• DIRECTIONS FOR THIS TASK
From the records below, output exactly the lines running from the line containing "Instruction: Close the" through the line containing "Given: Click the Status column header", and no others.

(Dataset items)
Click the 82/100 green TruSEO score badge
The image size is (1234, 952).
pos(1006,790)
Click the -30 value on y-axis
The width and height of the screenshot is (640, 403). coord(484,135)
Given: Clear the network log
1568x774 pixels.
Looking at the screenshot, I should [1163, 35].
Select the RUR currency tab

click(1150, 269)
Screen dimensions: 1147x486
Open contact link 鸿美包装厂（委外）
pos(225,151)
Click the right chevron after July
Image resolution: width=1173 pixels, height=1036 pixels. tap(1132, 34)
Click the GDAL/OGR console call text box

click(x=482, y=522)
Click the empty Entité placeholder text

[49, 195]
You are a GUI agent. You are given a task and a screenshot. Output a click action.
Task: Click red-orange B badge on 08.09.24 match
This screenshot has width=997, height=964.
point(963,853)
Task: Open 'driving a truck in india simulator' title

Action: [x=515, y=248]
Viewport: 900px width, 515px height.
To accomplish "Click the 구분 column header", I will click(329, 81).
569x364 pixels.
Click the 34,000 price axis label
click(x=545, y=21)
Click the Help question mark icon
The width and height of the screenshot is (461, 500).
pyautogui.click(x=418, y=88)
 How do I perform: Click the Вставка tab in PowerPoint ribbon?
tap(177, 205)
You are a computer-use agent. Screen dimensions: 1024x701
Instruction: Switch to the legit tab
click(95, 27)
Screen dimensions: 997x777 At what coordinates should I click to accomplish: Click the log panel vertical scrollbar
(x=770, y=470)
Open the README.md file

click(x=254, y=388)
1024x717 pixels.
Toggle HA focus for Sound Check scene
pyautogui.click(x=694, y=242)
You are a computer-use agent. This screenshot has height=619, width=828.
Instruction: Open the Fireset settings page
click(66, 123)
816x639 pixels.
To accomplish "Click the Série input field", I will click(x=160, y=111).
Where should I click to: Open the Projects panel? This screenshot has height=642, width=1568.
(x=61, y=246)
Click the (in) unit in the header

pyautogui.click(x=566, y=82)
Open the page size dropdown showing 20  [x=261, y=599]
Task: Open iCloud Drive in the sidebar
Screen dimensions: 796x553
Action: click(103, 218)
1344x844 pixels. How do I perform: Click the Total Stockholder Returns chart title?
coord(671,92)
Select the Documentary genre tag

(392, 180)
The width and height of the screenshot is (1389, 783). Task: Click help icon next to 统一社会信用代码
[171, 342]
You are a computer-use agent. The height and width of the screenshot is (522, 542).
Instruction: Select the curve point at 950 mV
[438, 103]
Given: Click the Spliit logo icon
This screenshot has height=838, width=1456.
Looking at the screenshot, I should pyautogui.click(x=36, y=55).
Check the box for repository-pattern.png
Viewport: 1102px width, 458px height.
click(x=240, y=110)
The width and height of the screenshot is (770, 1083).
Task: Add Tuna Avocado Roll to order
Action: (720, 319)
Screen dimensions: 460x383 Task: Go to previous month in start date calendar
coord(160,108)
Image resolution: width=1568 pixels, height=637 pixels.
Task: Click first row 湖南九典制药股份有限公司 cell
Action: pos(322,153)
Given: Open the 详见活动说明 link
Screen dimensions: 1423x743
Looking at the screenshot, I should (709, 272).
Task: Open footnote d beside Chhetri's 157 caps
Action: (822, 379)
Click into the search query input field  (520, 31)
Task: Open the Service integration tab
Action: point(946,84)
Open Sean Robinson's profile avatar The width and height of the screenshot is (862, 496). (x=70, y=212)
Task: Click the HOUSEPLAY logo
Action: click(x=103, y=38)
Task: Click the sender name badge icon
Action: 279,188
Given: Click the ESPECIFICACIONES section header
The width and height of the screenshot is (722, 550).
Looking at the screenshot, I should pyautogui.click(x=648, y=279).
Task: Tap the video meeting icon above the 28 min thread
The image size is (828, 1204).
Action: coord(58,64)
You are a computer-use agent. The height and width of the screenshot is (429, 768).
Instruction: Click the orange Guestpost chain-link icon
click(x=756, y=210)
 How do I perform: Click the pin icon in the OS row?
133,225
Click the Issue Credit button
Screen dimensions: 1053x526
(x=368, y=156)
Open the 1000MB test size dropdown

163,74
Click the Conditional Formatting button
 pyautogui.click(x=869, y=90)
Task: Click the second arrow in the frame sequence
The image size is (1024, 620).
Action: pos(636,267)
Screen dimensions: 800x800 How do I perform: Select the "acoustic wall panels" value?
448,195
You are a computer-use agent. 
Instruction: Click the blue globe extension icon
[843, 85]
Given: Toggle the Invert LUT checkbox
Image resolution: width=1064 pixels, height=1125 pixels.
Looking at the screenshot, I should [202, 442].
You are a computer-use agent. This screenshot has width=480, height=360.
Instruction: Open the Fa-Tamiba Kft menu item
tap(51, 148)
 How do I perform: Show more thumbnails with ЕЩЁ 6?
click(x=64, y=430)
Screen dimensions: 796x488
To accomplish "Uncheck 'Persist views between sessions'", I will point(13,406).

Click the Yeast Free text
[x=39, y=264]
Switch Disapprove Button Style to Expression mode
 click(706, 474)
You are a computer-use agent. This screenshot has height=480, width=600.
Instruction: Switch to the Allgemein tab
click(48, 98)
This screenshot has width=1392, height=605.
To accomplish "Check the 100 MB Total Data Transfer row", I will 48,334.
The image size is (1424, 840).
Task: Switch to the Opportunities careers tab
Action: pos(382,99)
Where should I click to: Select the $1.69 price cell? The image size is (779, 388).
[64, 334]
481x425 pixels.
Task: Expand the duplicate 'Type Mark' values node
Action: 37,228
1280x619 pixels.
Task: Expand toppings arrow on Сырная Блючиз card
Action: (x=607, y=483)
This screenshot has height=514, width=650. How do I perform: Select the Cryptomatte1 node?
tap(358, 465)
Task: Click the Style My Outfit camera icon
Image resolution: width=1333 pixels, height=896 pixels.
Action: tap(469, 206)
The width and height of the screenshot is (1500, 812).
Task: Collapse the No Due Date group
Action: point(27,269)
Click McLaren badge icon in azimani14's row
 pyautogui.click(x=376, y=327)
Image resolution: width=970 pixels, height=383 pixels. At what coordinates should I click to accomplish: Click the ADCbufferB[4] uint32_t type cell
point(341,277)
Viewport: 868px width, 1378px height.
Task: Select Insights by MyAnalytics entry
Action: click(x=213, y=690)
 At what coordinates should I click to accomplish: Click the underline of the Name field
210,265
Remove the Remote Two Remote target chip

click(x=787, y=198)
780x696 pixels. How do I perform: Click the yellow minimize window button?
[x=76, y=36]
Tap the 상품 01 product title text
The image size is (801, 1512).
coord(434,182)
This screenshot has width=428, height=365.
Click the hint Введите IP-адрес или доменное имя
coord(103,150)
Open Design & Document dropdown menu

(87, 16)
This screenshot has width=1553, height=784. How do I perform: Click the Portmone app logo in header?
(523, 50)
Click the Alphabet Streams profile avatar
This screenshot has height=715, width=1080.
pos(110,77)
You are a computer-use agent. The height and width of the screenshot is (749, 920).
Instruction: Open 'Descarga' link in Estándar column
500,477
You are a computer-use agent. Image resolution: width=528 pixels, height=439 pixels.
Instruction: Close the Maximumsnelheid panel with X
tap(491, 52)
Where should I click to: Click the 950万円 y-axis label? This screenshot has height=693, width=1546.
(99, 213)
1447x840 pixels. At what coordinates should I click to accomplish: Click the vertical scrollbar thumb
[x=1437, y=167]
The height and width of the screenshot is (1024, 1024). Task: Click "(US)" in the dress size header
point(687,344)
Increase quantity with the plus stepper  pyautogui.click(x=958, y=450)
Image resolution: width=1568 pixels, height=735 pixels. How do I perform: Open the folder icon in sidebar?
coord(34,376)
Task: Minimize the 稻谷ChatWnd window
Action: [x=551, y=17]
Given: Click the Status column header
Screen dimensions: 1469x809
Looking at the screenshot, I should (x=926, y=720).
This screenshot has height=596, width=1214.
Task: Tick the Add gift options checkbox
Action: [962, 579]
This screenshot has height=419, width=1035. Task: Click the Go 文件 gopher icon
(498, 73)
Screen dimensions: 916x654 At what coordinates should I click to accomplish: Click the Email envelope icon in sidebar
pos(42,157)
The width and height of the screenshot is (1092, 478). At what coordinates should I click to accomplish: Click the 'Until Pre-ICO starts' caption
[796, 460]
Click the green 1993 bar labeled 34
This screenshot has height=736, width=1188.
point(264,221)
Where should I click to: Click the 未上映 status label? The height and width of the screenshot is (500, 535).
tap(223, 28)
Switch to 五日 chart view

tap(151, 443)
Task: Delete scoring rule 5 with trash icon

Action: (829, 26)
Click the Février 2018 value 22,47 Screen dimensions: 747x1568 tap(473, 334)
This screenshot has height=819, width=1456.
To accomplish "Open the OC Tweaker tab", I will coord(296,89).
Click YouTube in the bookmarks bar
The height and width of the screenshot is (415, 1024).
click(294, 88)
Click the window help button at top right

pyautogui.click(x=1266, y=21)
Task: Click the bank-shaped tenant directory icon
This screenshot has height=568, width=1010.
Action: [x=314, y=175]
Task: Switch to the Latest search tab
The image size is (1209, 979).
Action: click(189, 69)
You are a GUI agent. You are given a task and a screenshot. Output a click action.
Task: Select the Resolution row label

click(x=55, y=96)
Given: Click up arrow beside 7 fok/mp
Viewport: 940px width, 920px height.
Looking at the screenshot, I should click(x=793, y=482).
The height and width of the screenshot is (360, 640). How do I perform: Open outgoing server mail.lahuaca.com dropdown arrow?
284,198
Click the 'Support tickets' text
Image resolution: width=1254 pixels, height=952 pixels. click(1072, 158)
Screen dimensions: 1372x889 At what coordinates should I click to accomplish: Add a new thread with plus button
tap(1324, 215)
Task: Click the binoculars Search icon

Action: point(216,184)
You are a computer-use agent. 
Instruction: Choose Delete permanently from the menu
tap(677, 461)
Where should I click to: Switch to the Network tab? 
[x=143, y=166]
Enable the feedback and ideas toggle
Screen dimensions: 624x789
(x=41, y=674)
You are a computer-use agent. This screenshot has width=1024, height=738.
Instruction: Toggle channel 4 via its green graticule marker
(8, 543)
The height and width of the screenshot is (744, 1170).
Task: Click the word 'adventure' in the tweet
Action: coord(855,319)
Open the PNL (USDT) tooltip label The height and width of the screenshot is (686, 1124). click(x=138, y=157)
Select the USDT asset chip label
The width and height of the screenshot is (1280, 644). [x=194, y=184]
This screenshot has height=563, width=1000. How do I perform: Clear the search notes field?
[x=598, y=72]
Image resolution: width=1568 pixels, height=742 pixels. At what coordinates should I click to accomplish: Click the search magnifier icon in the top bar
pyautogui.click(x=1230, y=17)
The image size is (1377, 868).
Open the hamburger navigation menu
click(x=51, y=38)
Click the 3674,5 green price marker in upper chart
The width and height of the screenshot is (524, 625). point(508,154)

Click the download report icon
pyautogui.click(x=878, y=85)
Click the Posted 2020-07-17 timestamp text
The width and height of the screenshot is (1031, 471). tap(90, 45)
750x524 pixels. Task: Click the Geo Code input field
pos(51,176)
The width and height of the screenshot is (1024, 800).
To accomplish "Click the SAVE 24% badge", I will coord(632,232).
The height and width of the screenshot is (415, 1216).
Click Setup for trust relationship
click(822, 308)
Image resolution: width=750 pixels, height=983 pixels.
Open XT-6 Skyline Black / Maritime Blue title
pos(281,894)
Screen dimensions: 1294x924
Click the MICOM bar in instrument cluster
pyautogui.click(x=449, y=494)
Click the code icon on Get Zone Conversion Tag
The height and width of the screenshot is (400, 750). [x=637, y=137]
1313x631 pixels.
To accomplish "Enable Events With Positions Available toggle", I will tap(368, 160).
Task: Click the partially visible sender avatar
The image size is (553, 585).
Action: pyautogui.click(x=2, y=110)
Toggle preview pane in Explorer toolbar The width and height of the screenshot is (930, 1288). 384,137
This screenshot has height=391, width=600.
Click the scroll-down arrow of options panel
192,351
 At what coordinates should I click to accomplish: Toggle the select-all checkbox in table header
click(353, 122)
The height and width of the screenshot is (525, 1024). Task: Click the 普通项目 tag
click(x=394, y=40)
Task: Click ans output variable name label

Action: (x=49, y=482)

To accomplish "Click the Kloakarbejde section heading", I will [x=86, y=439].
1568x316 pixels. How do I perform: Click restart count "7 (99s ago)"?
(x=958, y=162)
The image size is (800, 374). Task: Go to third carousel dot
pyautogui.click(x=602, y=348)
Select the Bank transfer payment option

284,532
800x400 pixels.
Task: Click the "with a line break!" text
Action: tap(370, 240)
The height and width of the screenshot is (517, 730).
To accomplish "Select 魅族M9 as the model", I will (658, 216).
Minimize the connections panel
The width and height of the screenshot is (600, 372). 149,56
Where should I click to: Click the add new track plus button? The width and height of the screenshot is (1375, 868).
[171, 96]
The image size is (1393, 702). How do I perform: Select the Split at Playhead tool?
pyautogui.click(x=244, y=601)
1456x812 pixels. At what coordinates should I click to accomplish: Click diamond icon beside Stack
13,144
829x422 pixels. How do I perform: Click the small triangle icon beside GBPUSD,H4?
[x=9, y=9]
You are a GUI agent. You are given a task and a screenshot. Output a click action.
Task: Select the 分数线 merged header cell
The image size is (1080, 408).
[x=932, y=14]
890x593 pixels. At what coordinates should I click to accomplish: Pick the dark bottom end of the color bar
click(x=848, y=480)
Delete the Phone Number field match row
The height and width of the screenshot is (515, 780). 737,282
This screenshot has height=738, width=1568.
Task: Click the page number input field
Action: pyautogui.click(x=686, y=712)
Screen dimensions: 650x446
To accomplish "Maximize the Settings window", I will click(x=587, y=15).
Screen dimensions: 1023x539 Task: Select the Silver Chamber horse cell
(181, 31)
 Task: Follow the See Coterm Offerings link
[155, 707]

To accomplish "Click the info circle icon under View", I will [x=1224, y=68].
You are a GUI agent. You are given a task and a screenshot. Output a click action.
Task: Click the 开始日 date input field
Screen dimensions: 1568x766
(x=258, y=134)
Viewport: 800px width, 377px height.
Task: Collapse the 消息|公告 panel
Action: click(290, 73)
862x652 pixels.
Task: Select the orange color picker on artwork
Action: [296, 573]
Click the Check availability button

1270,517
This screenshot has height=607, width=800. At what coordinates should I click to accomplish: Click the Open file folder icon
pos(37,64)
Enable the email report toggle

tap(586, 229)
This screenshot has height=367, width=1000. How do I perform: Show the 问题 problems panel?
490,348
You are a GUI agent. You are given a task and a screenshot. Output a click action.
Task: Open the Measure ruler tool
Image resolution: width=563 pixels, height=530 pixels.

• RESULT OF THE TASK
Instruction: Close the Maximumsnelheid panel with X
tap(491, 52)
Where should I click to: Click the 950万円 y-axis label? This screenshot has height=693, width=1546.
(99, 213)
1447x840 pixels. At what coordinates should I click to accomplish: Click the vertical scrollbar thumb
[x=1437, y=167]
The height and width of the screenshot is (1024, 1024). Task: Click "(US)" in the dress size header
point(687,344)
Increase quantity with the plus stepper  pyautogui.click(x=958, y=450)
Image resolution: width=1568 pixels, height=735 pixels. How do I perform: Open the folder icon in sidebar?
coord(34,376)
Task: Minimize the 稻谷ChatWnd window
Action: [x=551, y=17]
Given: Click the Status column header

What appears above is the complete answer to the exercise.